Hasan Sabbah yüzyıllar önce “Hiçbir şey gerçek değilse, her şeye izin verilmiştir” derken günümüzü de aydınlatan dâhiyane bir öngörüde bulunmuştu. Yani gerçeğin olmadığı yerde insan da gerçek değildir, sadece ruhsuz bir kütledir geriye kalan. Ya da sürü!
Bilindiği üzere “gerçek” zihinden bağımsız nesnel varlıklar iken, “hakikat ” ise, nesnel gerçeklerin zihinde yansımasıdır. Bu anlamda gerçek somut, hakikat ise soyuttur. Kant’ın deyimiyle, hakikat bilgisinin, nesnesine uygunluğudur. Özünün gerektirdiğini yerine getiren her şey hakikidir.
Post-truth çizgi gerçeği hakikat gibi hakikati de gerçekmiş gibi sunar. Böylece hem düşünceyle nesnesi arasındaki uygunluk bozularak hakikate ulaşmanın yolları kapatılır. Hem de nesnel gerçekliğin elle tutulur gözle görülür somutluğu tartışmalı hale getirilerek gerçekler bükülür.

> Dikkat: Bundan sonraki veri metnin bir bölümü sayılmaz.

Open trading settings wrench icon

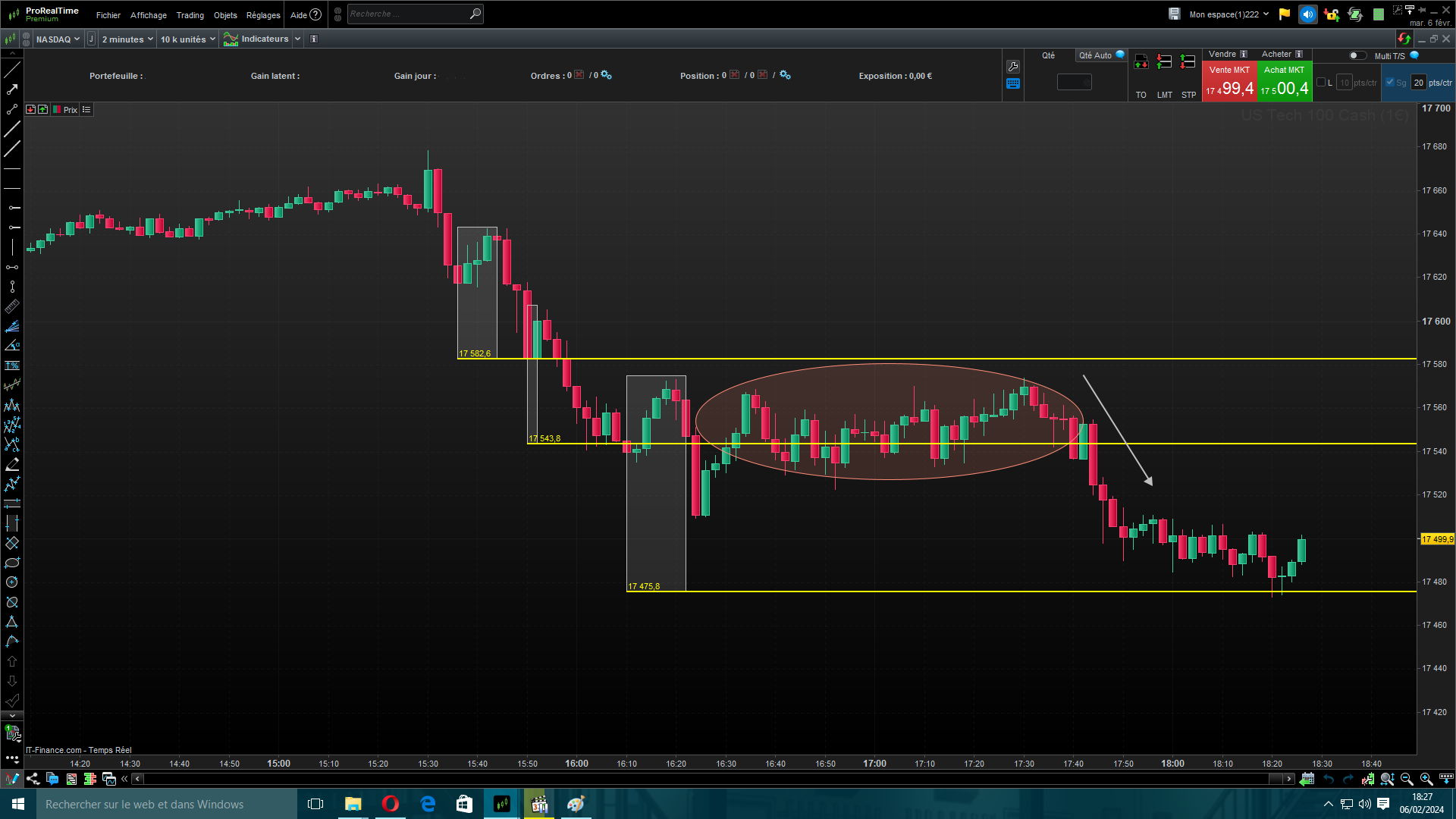1013,67
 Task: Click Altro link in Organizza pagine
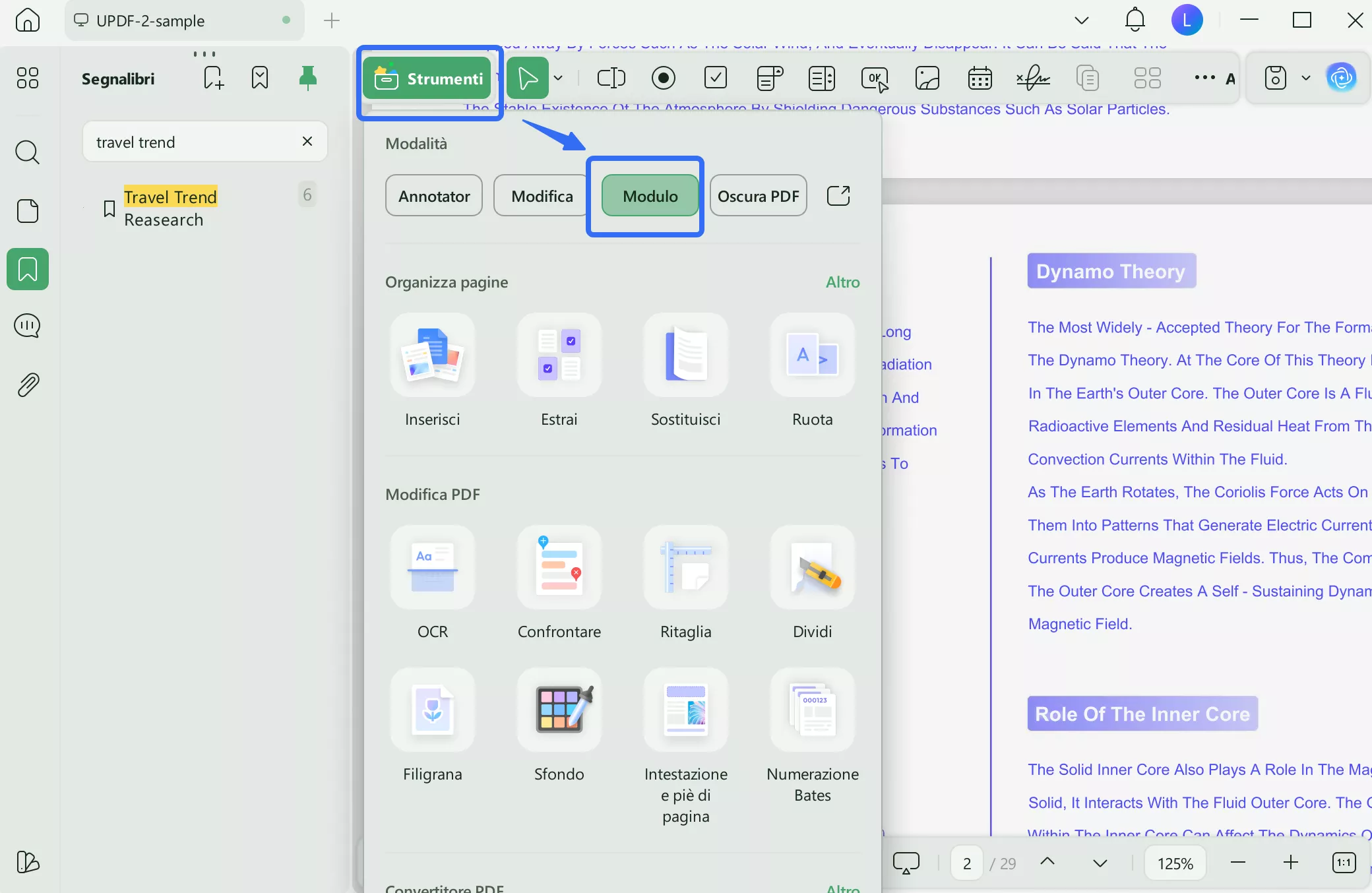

Örneğin şu sokak röportajında AKP’li seçmen kadın, “Sonuna kadar Reis, Neler yaptı neler… 25 sene önceyi hatırlamazsınız siz. Doktorlar bizi azarlardı ama ya şimdi! Şu an biz onları beğenmiyoruz, artık doktor dövebiliyoruz, böyle bir rahatlığımız var bunun ötesi mötesi yok” derken hiçbir kamusal sorumluluk duygusu duymamakta, tüm toplum için zaruri olan sağlık hizmetinin yararlarını bildiği halde bir nefret söylemi ile karşımıza çıkmaktadır. Kendi yararına olan bir toplumsallığı aşağılamakta, çok rahat bir şekilde hakaret edebilmektedir. Bunun tekil bir olay olmadığını da biliyoruz. İşte en büyük şiddet budur. Öznenin hakikat ile bağı kopmuştur. Gerçeği büküp maniple eden sosyal medyanın ele geçirdiği bir beyindir konuşan aslında. Egemeni bile bu kadar ileri gidemezken, bu nefret söylemiyle onu bile korkutabilmektedir. Şiddetin evrensel tarihinin geldiği nokta budur! Efendisiz kölelik! Efendisini aşan, onun yüreğine bile korku salan bir şiddet arzusu. Algoritmik kara kutu şiddetin evrensel tarihinde “gönüllü kulluk” ta yeni bir aşamadır. ABD’de köleliğin kaldırılmasından sonra “Bizi azat etmeyin, halimiz nice olur, biz böyle yaşamaya razıyız” diyerek toprak sahiplerinin kapısına dayanan kimi köleler vardı. Günümüzdeki durum bunu da aşıyor. Gönüllü kulluk sahibini ısırıyor onu tehdit ediyor!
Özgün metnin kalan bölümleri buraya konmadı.